Contrary to popular belief, there are not only 2 main types of eating disorders. There are actually 4, which are classified as anorexia nervosa, bulimia nervosa, compulsive overeating, and EDNOS (eating disorder not otherwise specified). EDNOS is the most common, and includes chronic dieters as well as those who have eating disorders that can't be diagnosed (in order to be diagnosably anorexic, you have to be at least 25% below your lowest healthy body weight, and, if you're a girl, have stopped menstruating). About 93% of females over age 9 are EDNOS, because the definition also includes those who are obsessed with weight and/or body image, those who exercise excessively, etc.
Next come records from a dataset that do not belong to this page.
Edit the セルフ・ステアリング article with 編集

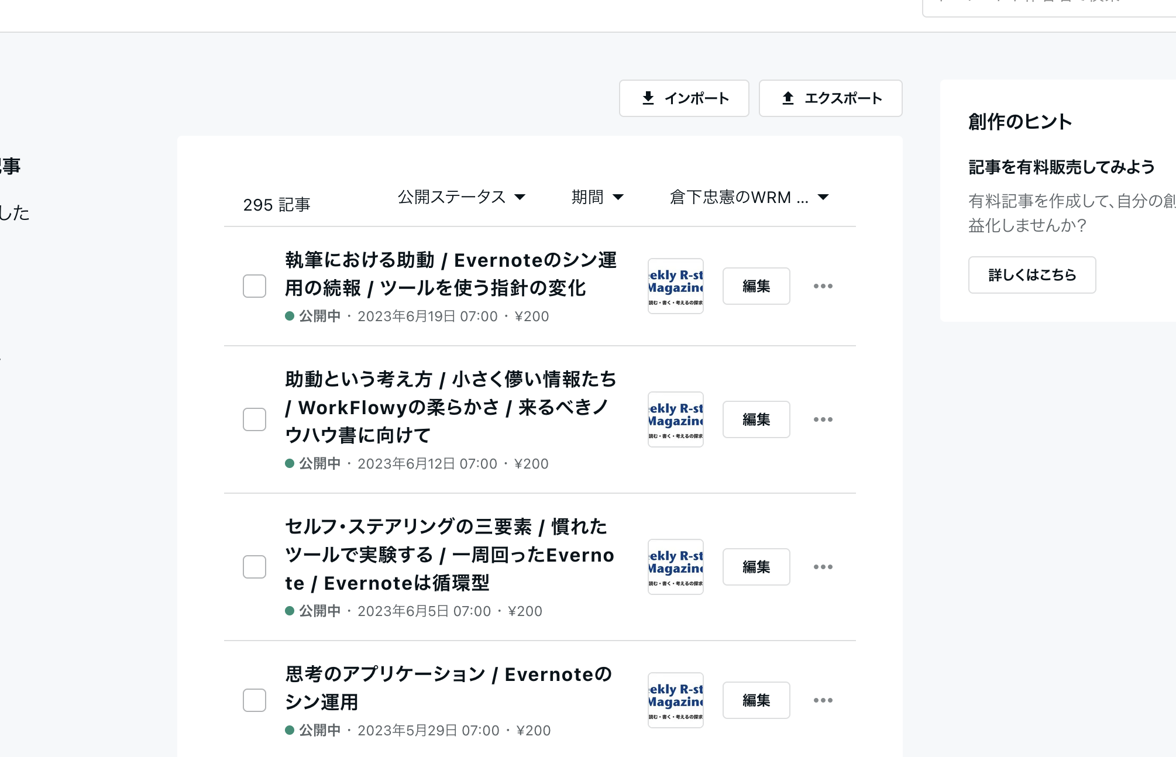[x=756, y=567]
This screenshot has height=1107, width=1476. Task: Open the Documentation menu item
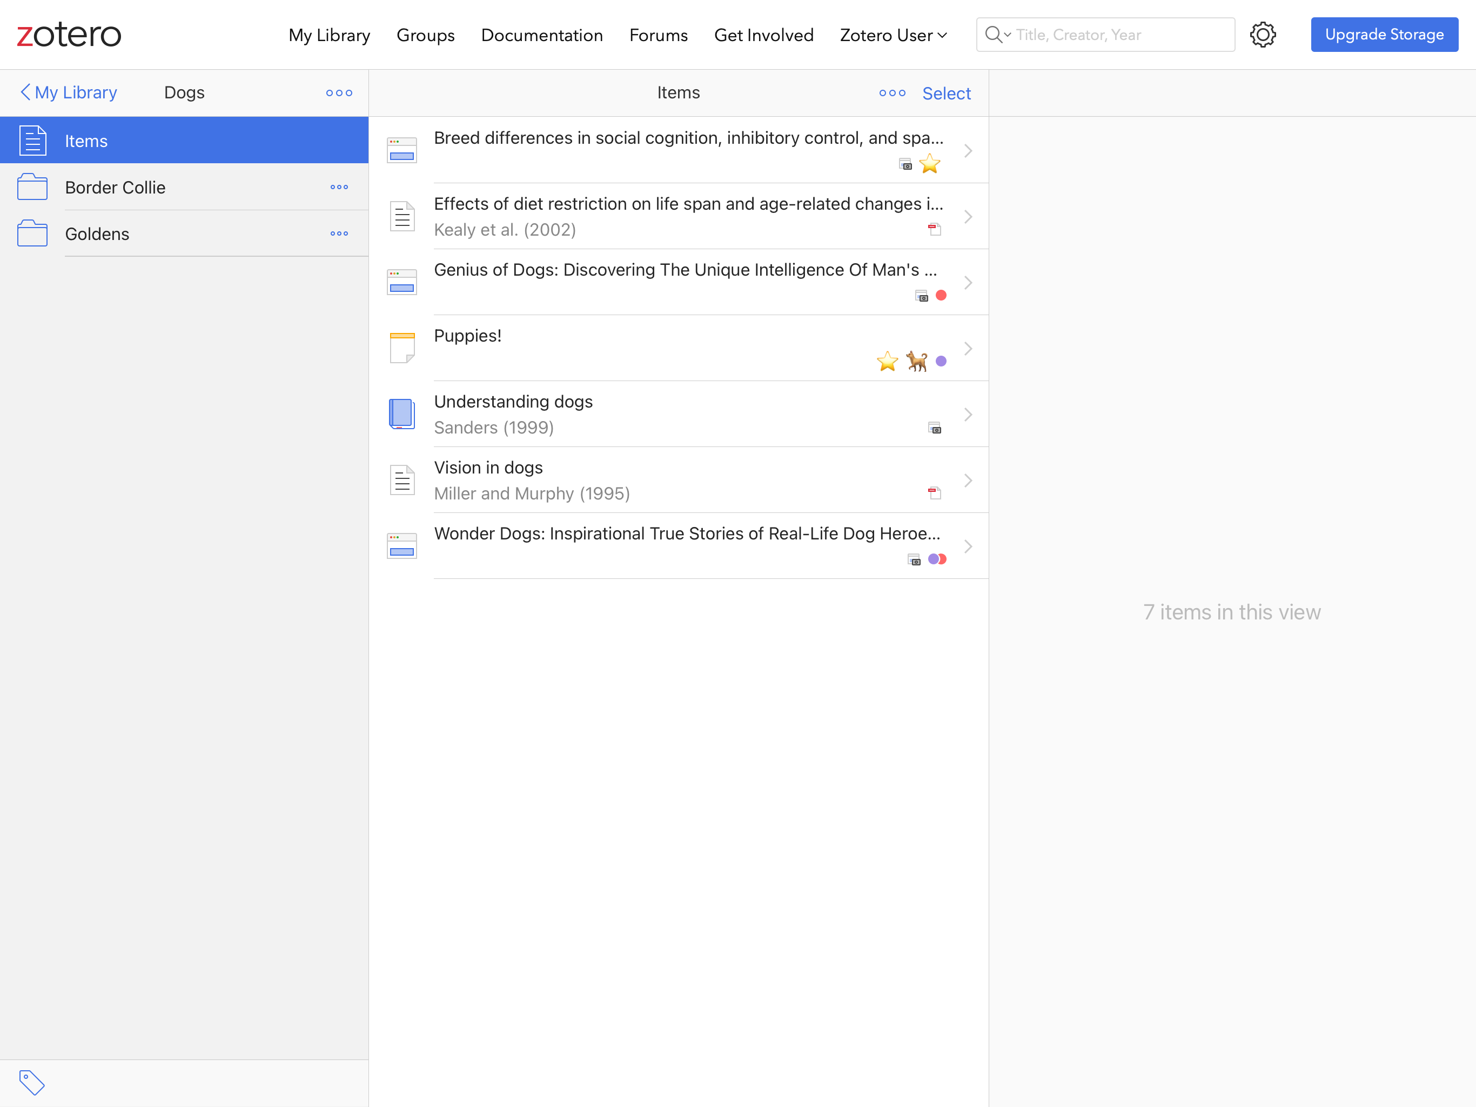pos(541,35)
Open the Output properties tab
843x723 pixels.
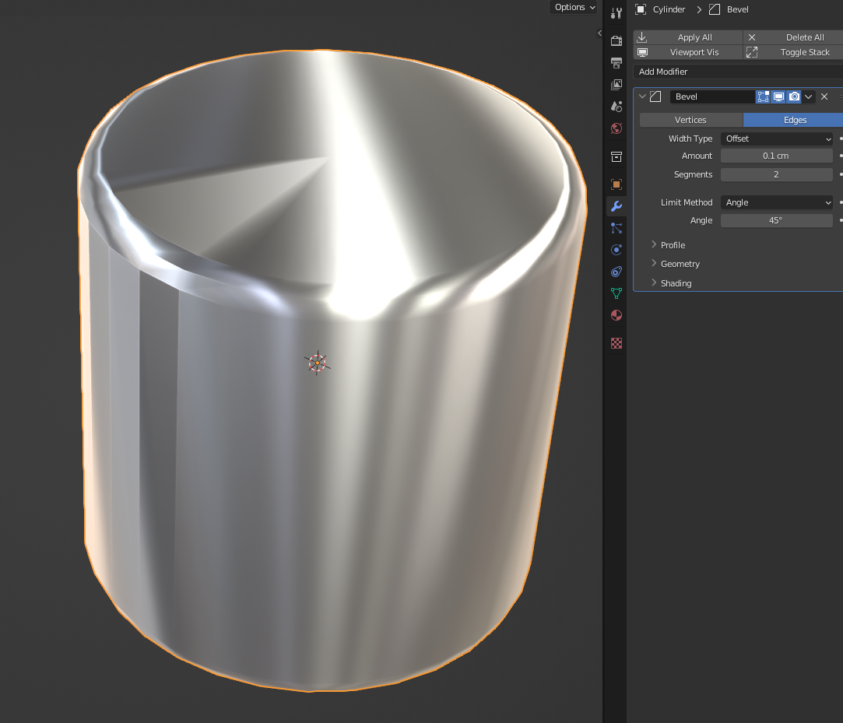616,62
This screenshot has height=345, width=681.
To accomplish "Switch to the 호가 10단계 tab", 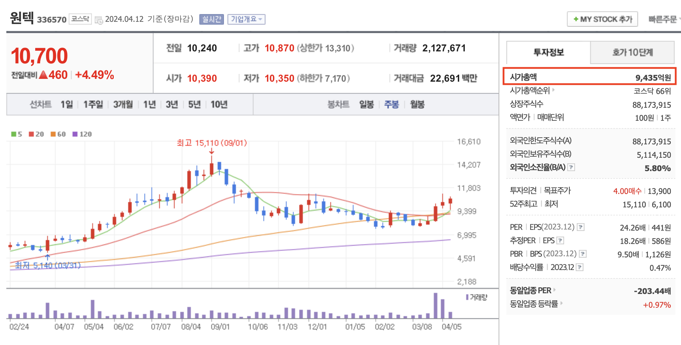I will pos(633,52).
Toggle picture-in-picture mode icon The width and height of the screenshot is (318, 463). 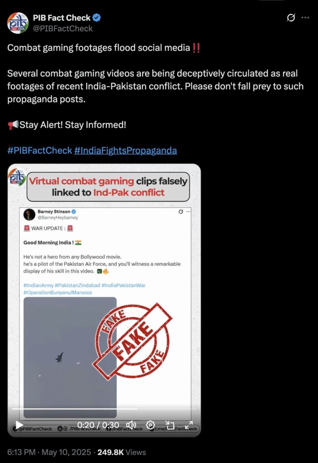(x=170, y=425)
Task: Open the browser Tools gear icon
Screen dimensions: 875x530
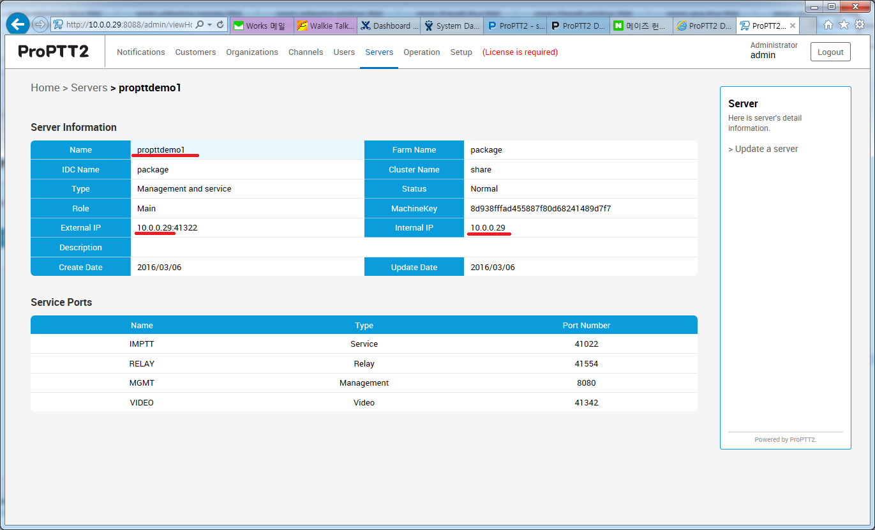Action: tap(860, 24)
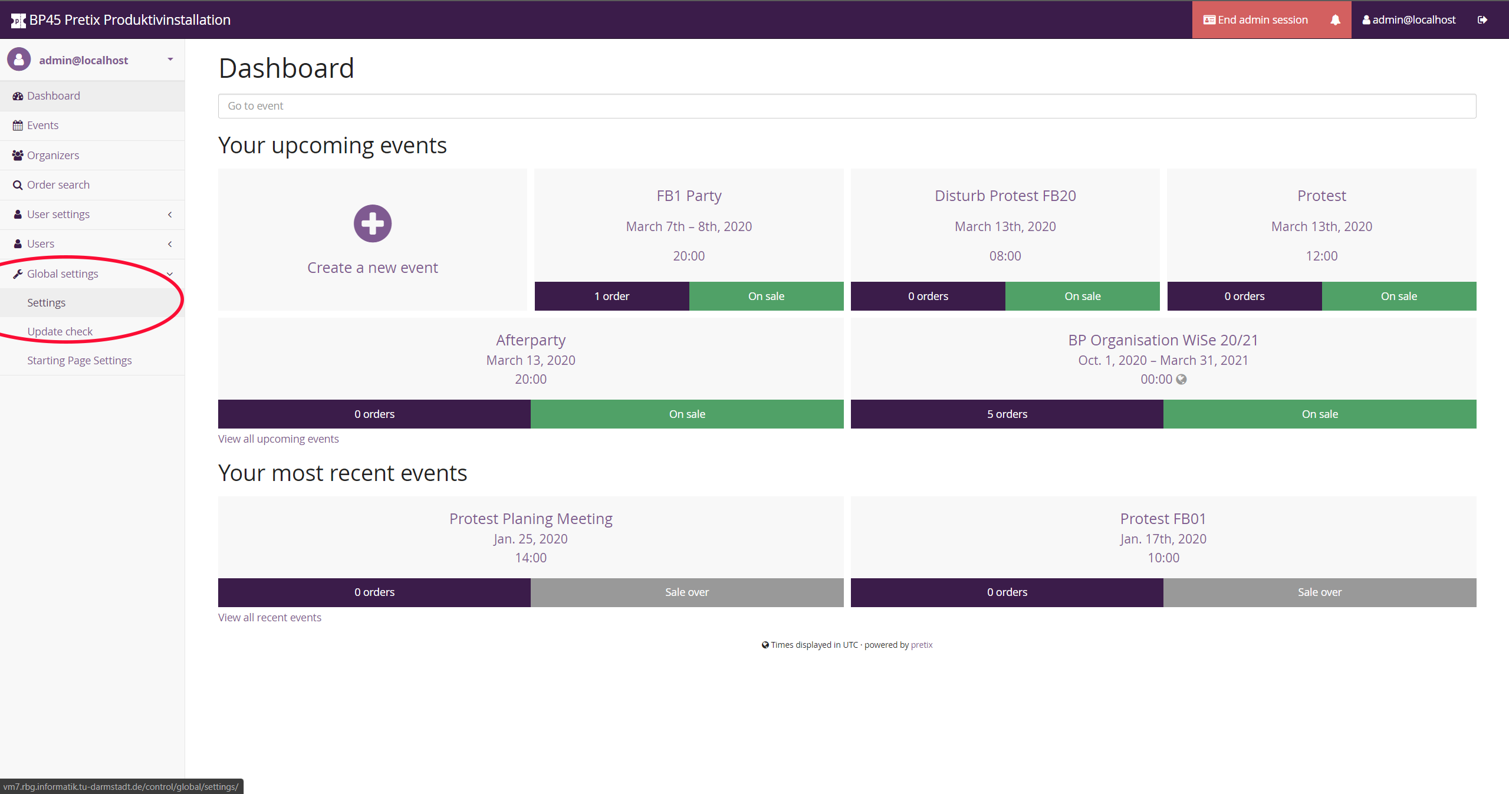Click the pretix logo icon
The height and width of the screenshot is (794, 1509).
pos(18,20)
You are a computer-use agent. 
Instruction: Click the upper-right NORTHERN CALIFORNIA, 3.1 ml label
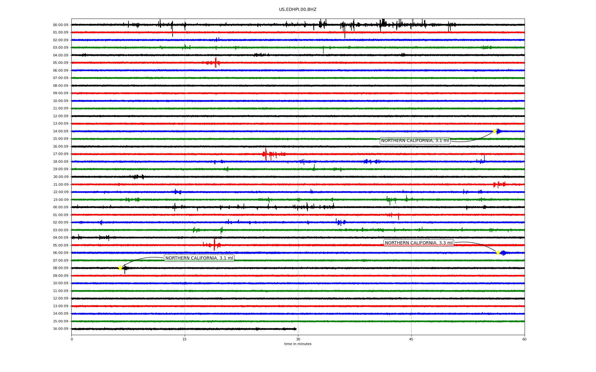415,140
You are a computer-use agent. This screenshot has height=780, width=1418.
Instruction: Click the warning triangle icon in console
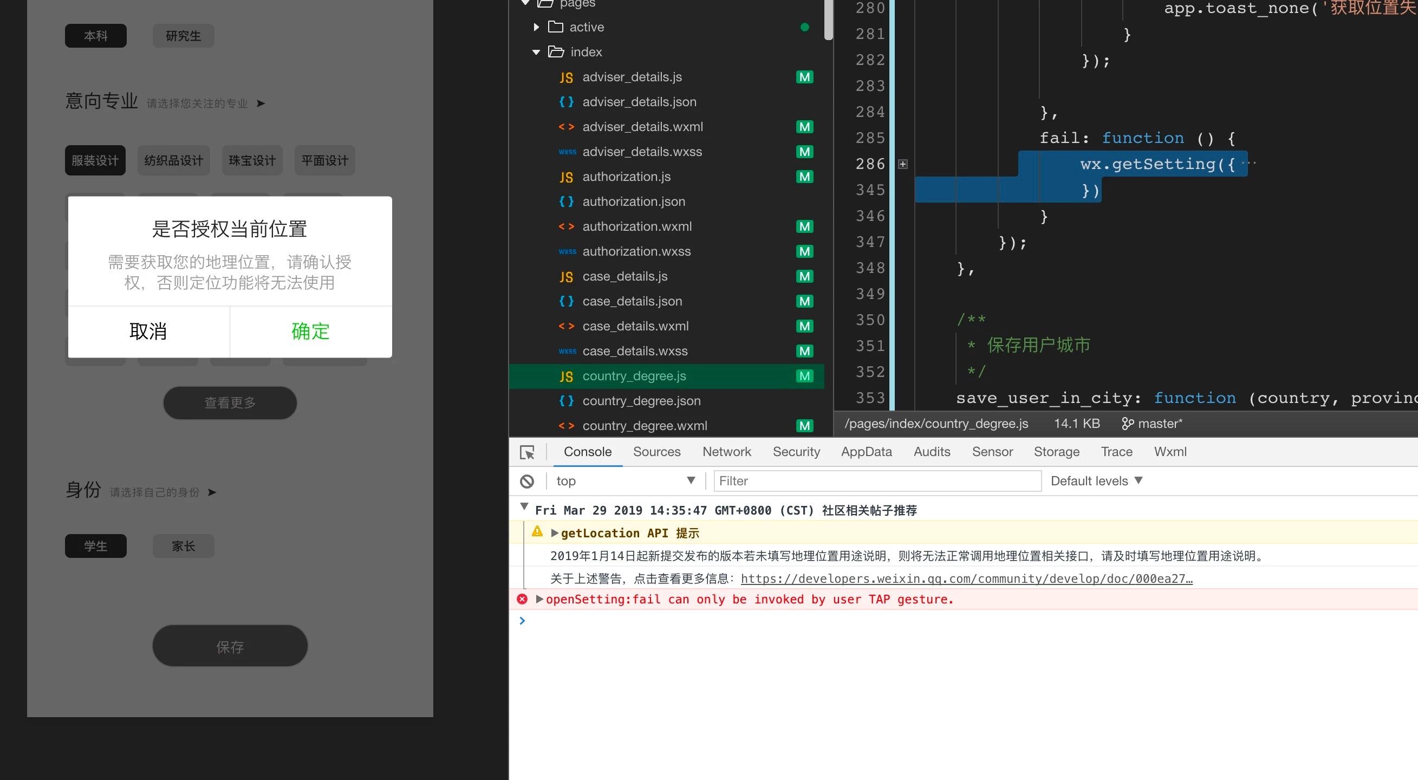coord(537,532)
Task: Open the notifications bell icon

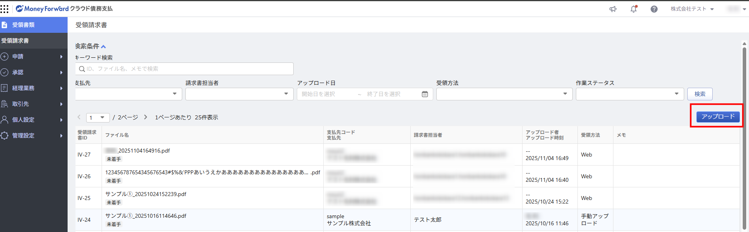Action: (634, 9)
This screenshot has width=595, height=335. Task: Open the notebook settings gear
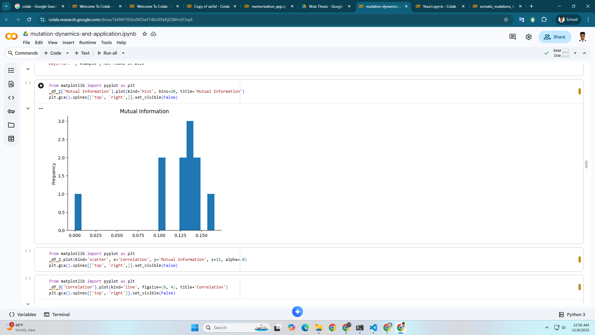tap(529, 37)
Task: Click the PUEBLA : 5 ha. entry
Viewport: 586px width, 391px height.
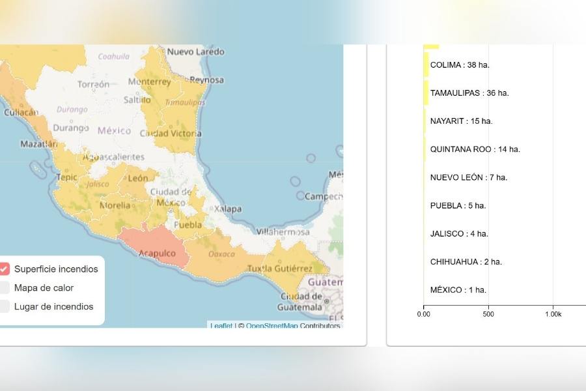Action: [458, 205]
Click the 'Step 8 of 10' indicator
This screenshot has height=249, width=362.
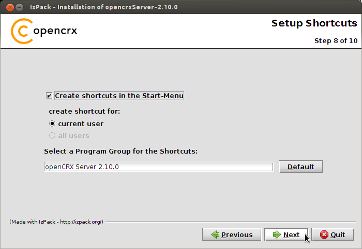pos(336,41)
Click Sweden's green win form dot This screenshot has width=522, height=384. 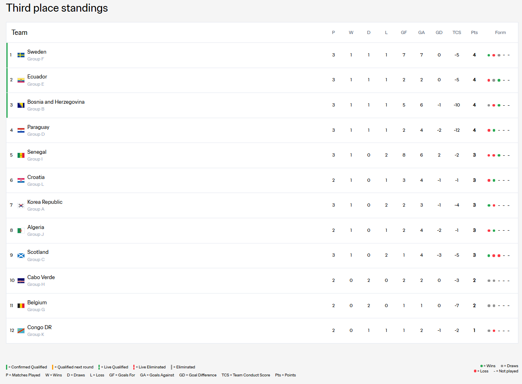(489, 55)
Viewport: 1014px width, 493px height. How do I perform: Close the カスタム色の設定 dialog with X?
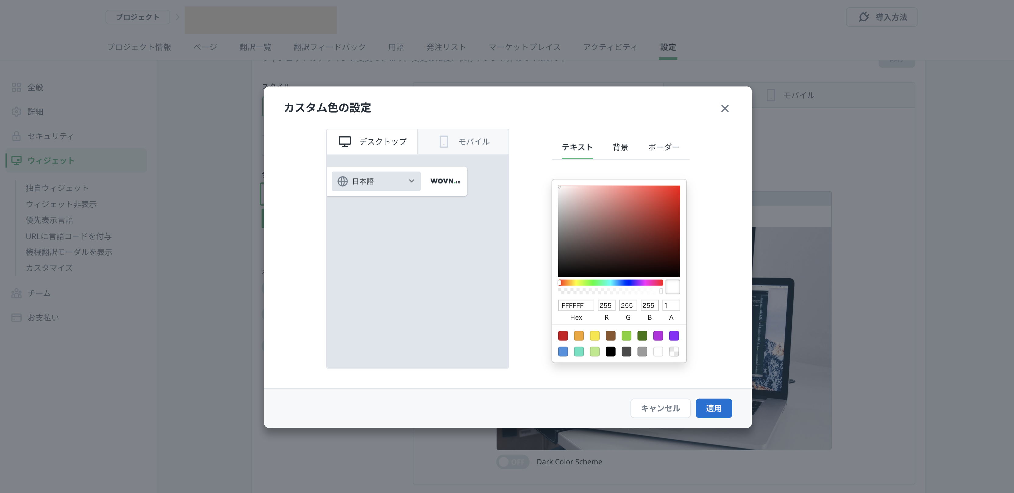(x=725, y=108)
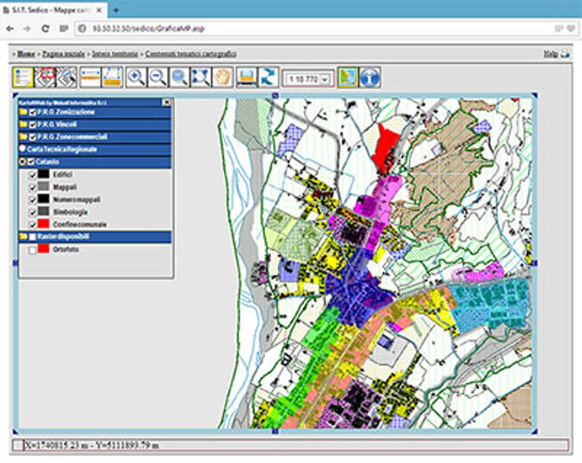Screen dimensions: 582x463
Task: Click the refresh map arrows icon
Action: pyautogui.click(x=269, y=77)
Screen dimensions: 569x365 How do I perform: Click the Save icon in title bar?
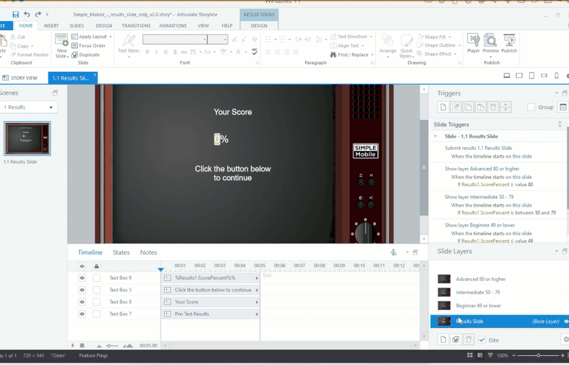pos(15,14)
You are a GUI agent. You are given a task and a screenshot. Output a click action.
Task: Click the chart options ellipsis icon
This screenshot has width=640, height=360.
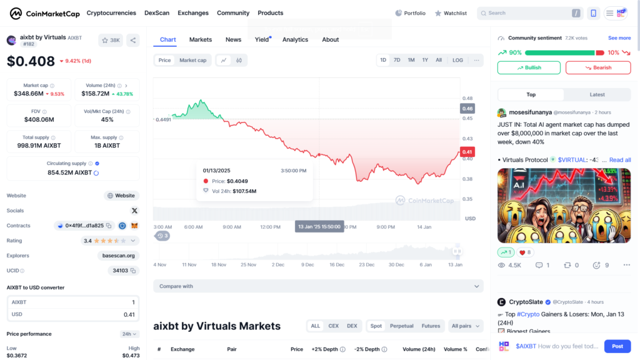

Anorexia nervosa is intentionally starving yourself with the intention of losing weight. Some studies show that it is not necessarily a psychological disorder; sometimes it is actually a chemical imbalance (serotonin affects your appetite). Anorectics typically have extremely low self-esteem, have trouble feeling emotions, cannot accept compliments, think that they're fat even when they are excruciatingly thin, and enjoy cooking for others.
Bulimics binge and purge. They will eat huge amounts of food, (I've heard of cases where a person will eat 50,000 calories in one binge, covering a time period of about 8 hours), then purge it from their systems through vomiting, laxatives, exercise, or a combination of any of the three.
Compulsive overeaters also binge, but without the purging that bulimics use. This is considered an ed because it usually involves emotional eating-that is, eating to fill some kind of void. Where anorectics starve themselves so that they will feel something, compulsive overeaters eat to smother their pain.
There is another misconception that eds are a psychological problem. This is actually not the case. Eds are merely a symptom of the problem, manifesting through the psyche, which could be any one of a number of things. Most eds begin either at the beginning or the end of puberty (age 9-13, or 18-25), two periods of drastic life and physical changes.
Eds are somewhat romanticized by the media and our thoughts-people think, oh, to lose weight I'll just be anorexic for a few weeks. Unfortunately it doesn't work that way. Eds are really serious problems-they can be equated with drug addictions in how they take hold of you physically and mentally. The main difference is that drug addictions are actually easier to overcome than eds; you can avoid drugs, situations with drugs, and drug dealers, but you can't really avoid food. A recovering anorectic, for instance, is presented 3 times a day every day with an opportunity to relapse. And as far as the media goes, the coverage of Mary Kate Olsen's ed disgusted and saddened me. Any time an actress gains an ounce, tabloids are all over her, speculating on whether she's pregnant or unhappy, talking about how awful she looks, and then when she's a little too thin, they're all over her for that. It's a very thin line. Those recovering from eds are already going through enough; they certainly don't need their picture up everywhere.
And that's all I have to say about THAT, for right now.
My other class this semester is American Sign Language, and I LOVE it! My teacher is completely deaf; for the first hour of the first day of class we had an interpreter, and since then we've been on our own. It's actually a really good way to learn, I think; we learn a lot faster, although it's a little bit frustrating at times. I'd like to be able to have a real conversation with him, not one that's a few signs thrown into my finger spelling of words whose signs I don't yet know. Anyway, I'm really happy that ASL is beginning to take off in the hearing world-it's a good skill to have, and it's actually a much more effective form of communication than verbal speech.